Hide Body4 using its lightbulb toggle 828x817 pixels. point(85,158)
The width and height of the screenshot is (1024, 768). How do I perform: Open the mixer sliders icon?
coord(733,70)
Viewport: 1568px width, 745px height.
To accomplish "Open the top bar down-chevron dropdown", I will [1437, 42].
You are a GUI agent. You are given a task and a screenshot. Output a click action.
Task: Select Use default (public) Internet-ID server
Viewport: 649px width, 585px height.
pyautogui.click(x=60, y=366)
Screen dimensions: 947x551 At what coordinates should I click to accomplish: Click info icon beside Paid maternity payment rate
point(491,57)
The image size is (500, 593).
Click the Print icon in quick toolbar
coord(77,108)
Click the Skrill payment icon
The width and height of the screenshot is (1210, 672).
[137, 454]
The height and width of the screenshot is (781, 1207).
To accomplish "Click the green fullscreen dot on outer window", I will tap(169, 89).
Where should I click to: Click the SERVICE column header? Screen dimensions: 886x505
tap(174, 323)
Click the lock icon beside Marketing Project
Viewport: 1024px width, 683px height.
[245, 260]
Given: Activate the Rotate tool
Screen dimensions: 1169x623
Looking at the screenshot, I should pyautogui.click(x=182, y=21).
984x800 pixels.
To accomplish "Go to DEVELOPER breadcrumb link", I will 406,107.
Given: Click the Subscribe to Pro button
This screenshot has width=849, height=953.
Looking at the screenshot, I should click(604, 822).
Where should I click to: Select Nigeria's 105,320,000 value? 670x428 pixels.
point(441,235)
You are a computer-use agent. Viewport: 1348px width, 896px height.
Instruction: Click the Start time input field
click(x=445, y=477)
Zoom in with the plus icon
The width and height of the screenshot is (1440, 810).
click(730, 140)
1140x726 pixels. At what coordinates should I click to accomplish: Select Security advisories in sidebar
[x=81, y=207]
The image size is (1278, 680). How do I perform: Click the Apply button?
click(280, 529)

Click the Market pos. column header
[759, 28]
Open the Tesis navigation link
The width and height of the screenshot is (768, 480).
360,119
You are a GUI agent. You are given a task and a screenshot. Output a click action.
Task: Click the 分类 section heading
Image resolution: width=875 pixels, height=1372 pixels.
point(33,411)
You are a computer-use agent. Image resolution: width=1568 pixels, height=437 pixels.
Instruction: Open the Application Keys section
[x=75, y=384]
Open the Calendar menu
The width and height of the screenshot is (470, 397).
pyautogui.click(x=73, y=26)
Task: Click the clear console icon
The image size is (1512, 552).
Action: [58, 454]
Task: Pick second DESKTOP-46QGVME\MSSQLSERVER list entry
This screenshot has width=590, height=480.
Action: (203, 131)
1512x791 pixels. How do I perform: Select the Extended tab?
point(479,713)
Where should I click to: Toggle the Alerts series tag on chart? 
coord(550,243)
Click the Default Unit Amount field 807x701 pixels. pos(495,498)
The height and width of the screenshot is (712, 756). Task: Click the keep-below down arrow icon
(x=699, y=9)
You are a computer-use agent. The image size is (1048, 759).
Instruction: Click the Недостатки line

----

■ Prompt ■
Reproduce the entries above exactly, starting at their first line and finishing with the line that contains "Open the Tesis navigation link".

■ Final answer ■
Hide Body4 using its lightbulb toggle 828x817 pixels. point(85,158)
The width and height of the screenshot is (1024, 768). How do I perform: Open the mixer sliders icon?
coord(733,70)
Viewport: 1568px width, 745px height.
To accomplish "Open the top bar down-chevron dropdown", I will [1437, 42].
You are a GUI agent. You are given a task and a screenshot. Output a click action.
Task: Select Use default (public) Internet-ID server
Viewport: 649px width, 585px height.
pyautogui.click(x=60, y=366)
Screen dimensions: 947x551 At what coordinates should I click to accomplish: Click info icon beside Paid maternity payment rate
point(491,57)
The image size is (500, 593).
Click the Print icon in quick toolbar
coord(77,108)
Click the Skrill payment icon
The width and height of the screenshot is (1210, 672).
[137, 454]
The height and width of the screenshot is (781, 1207).
To accomplish "Click the green fullscreen dot on outer window", I will tap(169, 89).
Where should I click to: Click the SERVICE column header? Screen dimensions: 886x505
tap(174, 323)
Click the lock icon beside Marketing Project
Viewport: 1024px width, 683px height.
[245, 260]
Given: Activate the Rotate tool
Screen dimensions: 1169x623
Looking at the screenshot, I should pyautogui.click(x=182, y=21).
984x800 pixels.
To accomplish "Go to DEVELOPER breadcrumb link", I will 406,107.
Given: Click the Subscribe to Pro button
This screenshot has width=849, height=953.
Looking at the screenshot, I should click(604, 822).
Where should I click to: Select Nigeria's 105,320,000 value? 670x428 pixels.
point(441,235)
You are a computer-use agent. Viewport: 1348px width, 896px height.
Instruction: Click the Start time input field
click(x=445, y=477)
Zoom in with the plus icon
The width and height of the screenshot is (1440, 810).
click(730, 140)
1140x726 pixels. At what coordinates should I click to accomplish: Select Security advisories in sidebar
[x=81, y=207]
The image size is (1278, 680). How do I perform: Click the Apply button?
click(280, 529)

Click the Market pos. column header
[759, 28]
Open the Tesis navigation link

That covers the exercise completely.